I'd like to see all man pages where the word hairpin appears. I proceed to type man -K hairpin, and the contents that appear are akin to me having typed man nmcli. When I exit this man page via q, the following then appears on my screen:

--Man-- next: bridge(8) [ view (return) | skip (Ctrl-D) | quit (Ctrl-C) ]

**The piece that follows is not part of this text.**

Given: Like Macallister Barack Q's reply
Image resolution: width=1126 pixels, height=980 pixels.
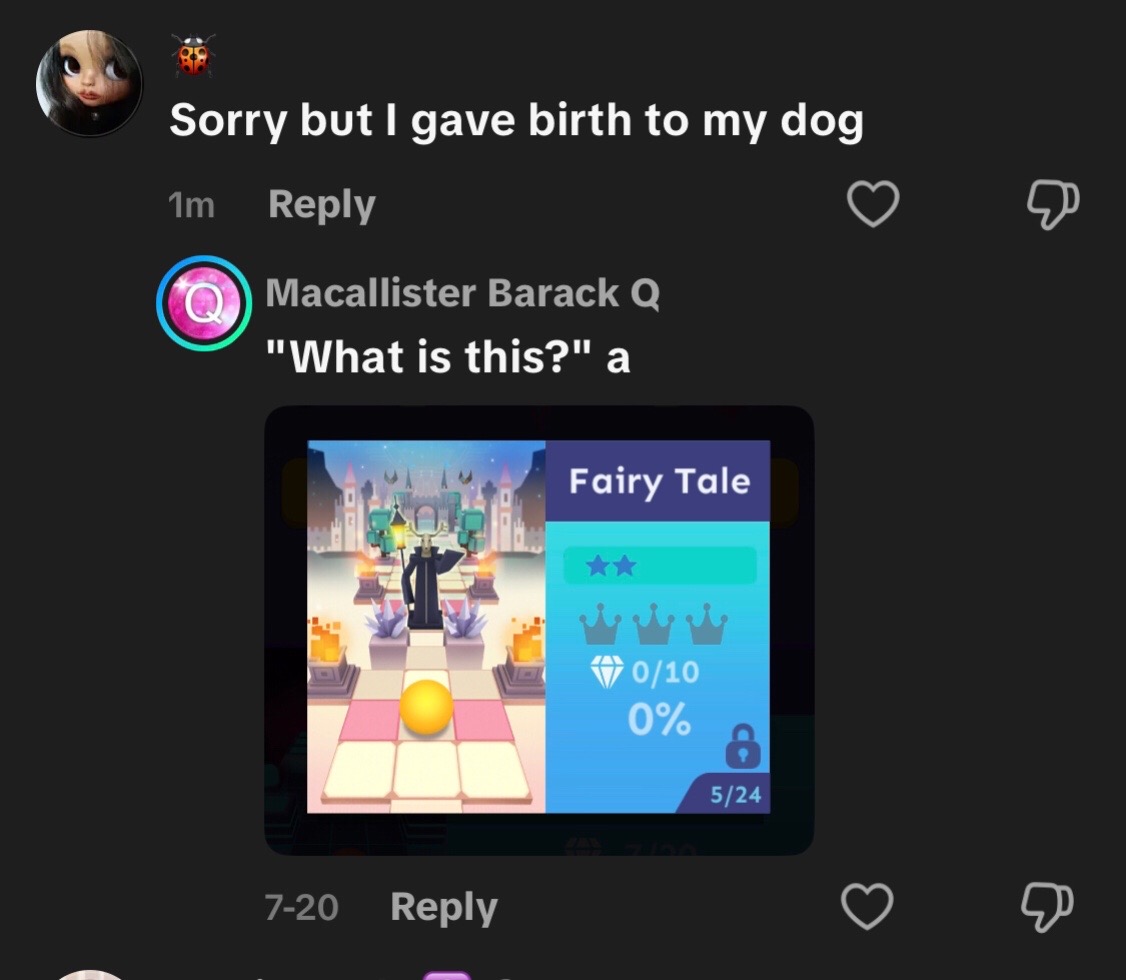Looking at the screenshot, I should pos(867,906).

From here, I can continuously type Ctrl+D and eventually return to the command prompt with the following displayed above the prompt:

--Man-- next: bridge(8) [ view (return) | skip (Ctrl-D) | quit (Ctrl-C) ]
--Man-- next: lldptool-evb22(8) [ view (return) | skip (Ctrl-D) | quit (Ctrl-C) ]
--Man-- next: systemd.network(5) [ view (return) | skip (Ctrl-D) | quit (Ctrl-C) ]
--Man-- next: nm-settings(5) [ view (return) | skip (Ctrl-D) | quit (Ctrl-C) ]
--Man-- next: nm-settings-ifcfg-rh(5) [ view (return) | skip (Ctrl-D) | quit (Ctrl-C) ]
--Man-- next: systemd.directives(7) [ view (return) | skip (Ctrl-D) | quit (Ctrl-C) ]

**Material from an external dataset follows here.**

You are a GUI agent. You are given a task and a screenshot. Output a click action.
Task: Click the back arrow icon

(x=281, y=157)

What I'm asking is, is it possible to get a listing of the man pages where hairpin appears such as below?:

man -<some-option> -K hairpin
nmcli(1)
bridge(8)
lldptool-evb22(8)
systemd.network(5)
nm-settings(5)
nm-settings-ifcfg-rh(5)
systemd.directives(7)

Edit:
Searching Google using a sentence doesn't always return the results where the specific query is addressed. This is obviously the case for this question, as pointed out by several that it is indeed a duplicate.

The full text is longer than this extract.